Three Eastern Jackson County Men Plead Guilty to Meth Conspiracy

For Immediate Release
U.S. Attorney's Office, Western District of Missouri

KANSAS CITY, Mo. – Three Eastern Jackson County men have pleaded guilty in federal court to their roles in a conspiracy to distribute methamphetamine.

Kenneth James Paulson, 51, of Blue Springs, Mo., pleaded guilty before U.S. District Judge Greg Kays on Wednesday, Nov. 16, to participating in a conspiracy to distribute methamphetamine from Aug. 11 to Oct. 14, 2020. Co-defendants Louis Melvin Williamson, 51, and Kurt Thomas Kingsley, 40, both of Independence, Mo., have also pleaded guilty to their roles in the drug-trafficking conspiracy. Kingsley also pleaded guilty to one count of possessing methamphetamine with the intent to distribute.

Paulson admitted that he purchased methamphetamine from Kingsley and sold bulk quantities to lower level dealers. Williams and Kingsley have admitted that Williams sold bulk quantities of methamphetamine to other dealers, including Kingsley, who in turn sold to Paulson.

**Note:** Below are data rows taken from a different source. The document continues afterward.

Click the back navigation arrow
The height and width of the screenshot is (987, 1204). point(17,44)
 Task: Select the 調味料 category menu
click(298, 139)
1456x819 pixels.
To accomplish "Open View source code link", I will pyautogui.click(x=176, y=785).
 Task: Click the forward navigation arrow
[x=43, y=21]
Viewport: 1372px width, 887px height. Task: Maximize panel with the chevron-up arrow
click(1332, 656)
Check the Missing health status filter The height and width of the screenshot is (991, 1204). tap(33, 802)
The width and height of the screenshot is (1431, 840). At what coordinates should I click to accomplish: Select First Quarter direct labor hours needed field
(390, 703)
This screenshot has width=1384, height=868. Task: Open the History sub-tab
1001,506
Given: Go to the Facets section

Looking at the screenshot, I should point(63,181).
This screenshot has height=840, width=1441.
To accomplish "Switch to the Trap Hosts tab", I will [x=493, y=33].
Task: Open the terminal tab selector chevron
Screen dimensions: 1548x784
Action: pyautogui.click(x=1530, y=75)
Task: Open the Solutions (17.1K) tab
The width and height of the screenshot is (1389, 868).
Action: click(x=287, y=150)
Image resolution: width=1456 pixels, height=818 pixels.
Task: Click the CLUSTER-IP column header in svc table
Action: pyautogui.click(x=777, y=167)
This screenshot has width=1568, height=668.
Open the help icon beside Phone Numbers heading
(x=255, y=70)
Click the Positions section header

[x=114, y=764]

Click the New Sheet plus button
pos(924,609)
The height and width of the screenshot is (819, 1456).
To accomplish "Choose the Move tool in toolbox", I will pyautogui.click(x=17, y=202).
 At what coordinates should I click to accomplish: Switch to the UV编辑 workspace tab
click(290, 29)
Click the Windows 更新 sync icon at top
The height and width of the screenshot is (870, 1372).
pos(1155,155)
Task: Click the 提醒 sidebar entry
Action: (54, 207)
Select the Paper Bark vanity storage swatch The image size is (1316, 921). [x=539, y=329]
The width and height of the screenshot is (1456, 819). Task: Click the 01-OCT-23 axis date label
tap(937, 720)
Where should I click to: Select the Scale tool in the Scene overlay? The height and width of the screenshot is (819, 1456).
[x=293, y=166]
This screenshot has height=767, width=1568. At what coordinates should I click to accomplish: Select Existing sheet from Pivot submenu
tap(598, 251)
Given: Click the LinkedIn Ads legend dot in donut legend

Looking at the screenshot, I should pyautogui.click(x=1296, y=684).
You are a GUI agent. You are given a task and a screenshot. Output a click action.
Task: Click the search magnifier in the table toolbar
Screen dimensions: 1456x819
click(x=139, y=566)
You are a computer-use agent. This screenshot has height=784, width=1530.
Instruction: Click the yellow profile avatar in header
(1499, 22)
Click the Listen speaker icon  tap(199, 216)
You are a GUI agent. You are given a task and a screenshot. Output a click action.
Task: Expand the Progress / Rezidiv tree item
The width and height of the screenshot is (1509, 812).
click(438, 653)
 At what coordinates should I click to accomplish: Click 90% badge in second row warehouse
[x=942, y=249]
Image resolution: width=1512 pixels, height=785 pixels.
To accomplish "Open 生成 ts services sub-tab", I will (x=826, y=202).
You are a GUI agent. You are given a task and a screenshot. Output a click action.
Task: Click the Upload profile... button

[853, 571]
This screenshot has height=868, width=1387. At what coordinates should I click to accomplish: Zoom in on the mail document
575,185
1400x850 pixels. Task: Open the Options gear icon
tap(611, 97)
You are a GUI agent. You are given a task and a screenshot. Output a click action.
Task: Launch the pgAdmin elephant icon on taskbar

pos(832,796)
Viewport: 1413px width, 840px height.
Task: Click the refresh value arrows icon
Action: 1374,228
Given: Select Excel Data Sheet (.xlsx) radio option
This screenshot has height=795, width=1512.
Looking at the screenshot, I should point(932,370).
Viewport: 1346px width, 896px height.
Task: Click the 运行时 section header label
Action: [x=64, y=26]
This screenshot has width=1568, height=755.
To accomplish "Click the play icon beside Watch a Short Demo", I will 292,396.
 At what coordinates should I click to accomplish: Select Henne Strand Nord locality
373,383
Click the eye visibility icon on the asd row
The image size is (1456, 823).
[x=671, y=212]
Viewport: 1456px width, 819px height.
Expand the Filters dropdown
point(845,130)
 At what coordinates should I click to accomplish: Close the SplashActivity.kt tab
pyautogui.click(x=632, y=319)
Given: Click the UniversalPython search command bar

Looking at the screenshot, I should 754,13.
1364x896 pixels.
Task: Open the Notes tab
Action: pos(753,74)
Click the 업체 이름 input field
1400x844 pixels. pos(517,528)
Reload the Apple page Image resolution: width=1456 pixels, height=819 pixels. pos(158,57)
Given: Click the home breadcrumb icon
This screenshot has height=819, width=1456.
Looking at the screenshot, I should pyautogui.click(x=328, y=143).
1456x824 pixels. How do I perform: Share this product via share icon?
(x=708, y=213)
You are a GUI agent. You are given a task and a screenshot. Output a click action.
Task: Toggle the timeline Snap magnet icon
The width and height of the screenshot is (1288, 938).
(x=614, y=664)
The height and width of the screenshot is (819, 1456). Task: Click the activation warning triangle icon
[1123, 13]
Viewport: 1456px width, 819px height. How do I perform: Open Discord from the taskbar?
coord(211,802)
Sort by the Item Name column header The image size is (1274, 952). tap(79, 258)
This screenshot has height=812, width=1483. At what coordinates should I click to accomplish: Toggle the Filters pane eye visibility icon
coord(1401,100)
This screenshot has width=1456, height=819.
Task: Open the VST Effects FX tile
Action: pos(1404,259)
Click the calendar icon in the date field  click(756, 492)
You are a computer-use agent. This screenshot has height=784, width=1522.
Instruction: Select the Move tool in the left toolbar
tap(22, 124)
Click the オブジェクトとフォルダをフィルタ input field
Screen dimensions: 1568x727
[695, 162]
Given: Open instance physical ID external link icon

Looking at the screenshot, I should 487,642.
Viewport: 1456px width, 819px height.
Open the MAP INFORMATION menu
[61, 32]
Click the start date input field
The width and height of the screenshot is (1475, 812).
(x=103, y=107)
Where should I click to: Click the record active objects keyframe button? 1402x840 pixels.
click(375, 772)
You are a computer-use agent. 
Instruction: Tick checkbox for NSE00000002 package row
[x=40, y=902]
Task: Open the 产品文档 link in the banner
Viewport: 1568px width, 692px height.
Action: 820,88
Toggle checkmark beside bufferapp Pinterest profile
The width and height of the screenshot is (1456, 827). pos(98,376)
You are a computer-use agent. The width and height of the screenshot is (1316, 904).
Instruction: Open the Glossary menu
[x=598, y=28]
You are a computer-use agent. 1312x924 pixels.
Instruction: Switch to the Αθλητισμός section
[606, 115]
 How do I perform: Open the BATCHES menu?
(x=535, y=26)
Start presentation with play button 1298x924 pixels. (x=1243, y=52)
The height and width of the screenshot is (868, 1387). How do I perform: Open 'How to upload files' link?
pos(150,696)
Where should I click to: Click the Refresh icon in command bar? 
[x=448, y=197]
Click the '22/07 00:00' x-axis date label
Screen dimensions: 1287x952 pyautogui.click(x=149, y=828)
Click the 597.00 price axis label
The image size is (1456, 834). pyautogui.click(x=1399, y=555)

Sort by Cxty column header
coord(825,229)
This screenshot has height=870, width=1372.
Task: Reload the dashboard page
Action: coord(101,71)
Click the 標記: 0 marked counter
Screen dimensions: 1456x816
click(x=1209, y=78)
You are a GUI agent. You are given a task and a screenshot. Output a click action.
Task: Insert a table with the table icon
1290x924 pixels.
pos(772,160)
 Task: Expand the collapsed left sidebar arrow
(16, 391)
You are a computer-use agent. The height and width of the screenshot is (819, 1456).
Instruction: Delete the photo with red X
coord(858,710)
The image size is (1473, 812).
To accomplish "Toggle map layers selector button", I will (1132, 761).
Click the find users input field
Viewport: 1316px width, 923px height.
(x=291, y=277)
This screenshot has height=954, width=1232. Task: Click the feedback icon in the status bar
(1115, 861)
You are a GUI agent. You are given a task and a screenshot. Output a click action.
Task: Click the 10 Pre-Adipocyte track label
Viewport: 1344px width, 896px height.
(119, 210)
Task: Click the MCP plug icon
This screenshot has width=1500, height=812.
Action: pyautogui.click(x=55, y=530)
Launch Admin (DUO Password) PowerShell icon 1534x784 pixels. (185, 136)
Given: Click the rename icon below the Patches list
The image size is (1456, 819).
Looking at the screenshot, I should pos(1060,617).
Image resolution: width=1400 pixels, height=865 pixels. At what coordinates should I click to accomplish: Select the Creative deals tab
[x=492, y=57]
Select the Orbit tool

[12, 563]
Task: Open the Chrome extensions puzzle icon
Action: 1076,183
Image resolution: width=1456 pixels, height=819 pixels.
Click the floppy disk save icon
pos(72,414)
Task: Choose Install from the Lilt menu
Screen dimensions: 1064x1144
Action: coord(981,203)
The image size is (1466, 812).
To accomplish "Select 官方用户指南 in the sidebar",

Agents from the Drug Enforcement Administration, through undercover agents and confidential informants, made controlled purchases of methamphetamine from Paulson at his home and at a movie theater parking lot in Grain Valley, Mo. On Oct. 13, 2020, DEA agents stopped Paulson’s car in Blue Springs while he was on his way to another undercover controlled purchase. Agents found 145 grams of 99 percent pure methamphetamine in his car. Agents also searched his residence and found 226 grams of 99 percent pure methamphetamine in his garage. Agents also found a Smith & Wesson 9mm semi-automatic handgun and a Smith & Wesson .38-caliber revolver in his garage.

On Oct. 14, 2020, Kingsley arrived at Paulson’s residence for an arranged drug sale. DEA agents found a black backpack on the passenger’s seat of Kingsley’s Ford F-150 that contained 46.7 grams of pure methamphetamine.

Under federal statutes, Paulson, Kingsley and Williams each are subject to a mandatory minimum sentence of 10 years in federal prison without parole, up to a sentence of life in federal prison without parole. The maximum statutory sentence is prescribed by Congress and is provided here for informational purposes, as the sentencing of the defendants will be determined by the court based on the advisory sentencing guidelines and other statutory factors. Sentencing hearings will be scheduled after the completion of presentence investigations by the United States Probation Office.

This case is being prosecuted by Special Assistant U.S. Attorney Brandon Gibson, who is a cross-designated prosecutor from the Missouri Attorney General’s office as part of the Safer Streets Initiative to combat violent crime. It was investigated by the Drug Enforcement Administration.